→ Exercise prompt: What is needed is an exact copy of every entry below.

- - - - - - -

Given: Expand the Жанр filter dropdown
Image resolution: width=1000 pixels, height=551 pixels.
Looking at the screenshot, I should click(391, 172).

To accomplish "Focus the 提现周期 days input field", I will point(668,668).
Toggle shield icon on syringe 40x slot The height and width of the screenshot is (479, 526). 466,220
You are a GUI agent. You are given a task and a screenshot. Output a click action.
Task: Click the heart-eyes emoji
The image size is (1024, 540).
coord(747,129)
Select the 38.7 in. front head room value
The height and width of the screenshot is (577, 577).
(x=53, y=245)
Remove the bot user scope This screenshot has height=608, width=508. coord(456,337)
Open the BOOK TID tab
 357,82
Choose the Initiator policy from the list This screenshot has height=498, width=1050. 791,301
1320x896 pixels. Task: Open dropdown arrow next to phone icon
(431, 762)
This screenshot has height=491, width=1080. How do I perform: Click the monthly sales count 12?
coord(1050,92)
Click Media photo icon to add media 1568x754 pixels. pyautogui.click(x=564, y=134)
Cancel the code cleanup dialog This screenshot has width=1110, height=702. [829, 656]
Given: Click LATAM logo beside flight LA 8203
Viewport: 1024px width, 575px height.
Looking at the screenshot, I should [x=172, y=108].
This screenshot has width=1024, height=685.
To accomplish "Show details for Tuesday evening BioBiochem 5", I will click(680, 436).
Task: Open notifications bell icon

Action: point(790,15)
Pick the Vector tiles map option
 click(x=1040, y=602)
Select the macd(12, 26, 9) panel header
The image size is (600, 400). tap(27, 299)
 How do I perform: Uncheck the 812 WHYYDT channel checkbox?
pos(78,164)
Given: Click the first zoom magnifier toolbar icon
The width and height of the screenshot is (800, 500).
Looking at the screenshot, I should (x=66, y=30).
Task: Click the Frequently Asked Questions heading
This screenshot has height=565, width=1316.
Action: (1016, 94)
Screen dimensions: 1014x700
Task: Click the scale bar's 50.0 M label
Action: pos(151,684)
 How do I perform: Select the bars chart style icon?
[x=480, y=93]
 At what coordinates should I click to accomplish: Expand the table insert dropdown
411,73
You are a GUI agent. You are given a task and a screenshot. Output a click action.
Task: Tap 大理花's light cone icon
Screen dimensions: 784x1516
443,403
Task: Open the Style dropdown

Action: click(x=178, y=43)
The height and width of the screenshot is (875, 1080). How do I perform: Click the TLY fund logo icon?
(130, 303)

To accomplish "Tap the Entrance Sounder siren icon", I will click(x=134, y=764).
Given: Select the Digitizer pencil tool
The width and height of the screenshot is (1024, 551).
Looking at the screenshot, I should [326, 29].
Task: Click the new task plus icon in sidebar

- - - - - - -

→ Expected answer:
Given: Expand the Жанр filter dropdown
Image resolution: width=1000 pixels, height=551 pixels.
Looking at the screenshot, I should click(391, 172).

To accomplish "Focus the 提现周期 days input field", I will point(668,668).
Toggle shield icon on syringe 40x slot The height and width of the screenshot is (479, 526). 466,220
You are a GUI agent. You are given a task and a screenshot. Output a click action.
Task: Click the heart-eyes emoji
The image size is (1024, 540).
coord(747,129)
Select the 38.7 in. front head room value
The height and width of the screenshot is (577, 577).
(x=53, y=245)
Remove the bot user scope This screenshot has height=608, width=508. coord(456,337)
Open the BOOK TID tab
 357,82
Choose the Initiator policy from the list This screenshot has height=498, width=1050. 791,301
1320x896 pixels. Task: Open dropdown arrow next to phone icon
(431, 762)
This screenshot has height=491, width=1080. How do I perform: Click the monthly sales count 12?
coord(1050,92)
Click Media photo icon to add media 1568x754 pixels. pyautogui.click(x=564, y=134)
Cancel the code cleanup dialog This screenshot has width=1110, height=702. [829, 656]
Given: Click LATAM logo beside flight LA 8203
Viewport: 1024px width, 575px height.
Looking at the screenshot, I should [x=172, y=108].
This screenshot has width=1024, height=685.
To accomplish "Show details for Tuesday evening BioBiochem 5", I will click(680, 436).
Task: Open notifications bell icon

Action: point(790,15)
Pick the Vector tiles map option
 click(x=1040, y=602)
Select the macd(12, 26, 9) panel header
The image size is (600, 400). tap(27, 299)
 How do I perform: Uncheck the 812 WHYYDT channel checkbox?
pos(78,164)
Given: Click the first zoom magnifier toolbar icon
The width and height of the screenshot is (800, 500).
Looking at the screenshot, I should (x=66, y=30).
Task: Click the Frequently Asked Questions heading
This screenshot has height=565, width=1316.
Action: (1016, 94)
Screen dimensions: 1014x700
Task: Click the scale bar's 50.0 M label
Action: pos(151,684)
 How do I perform: Select the bars chart style icon?
[x=480, y=93]
 At what coordinates should I click to accomplish: Expand the table insert dropdown
411,73
You are a GUI agent. You are given a task and a screenshot. Output a click action.
Task: Tap 大理花's light cone icon
Screen dimensions: 784x1516
443,403
Task: Open the Style dropdown

Action: click(x=178, y=43)
The height and width of the screenshot is (875, 1080). How do I perform: Click the TLY fund logo icon?
(130, 303)

To accomplish "Tap the Entrance Sounder siren icon", I will click(x=134, y=764).
Given: Select the Digitizer pencil tool
The width and height of the screenshot is (1024, 551).
Looking at the screenshot, I should [326, 29].
Task: Click the new task plus icon in sidebar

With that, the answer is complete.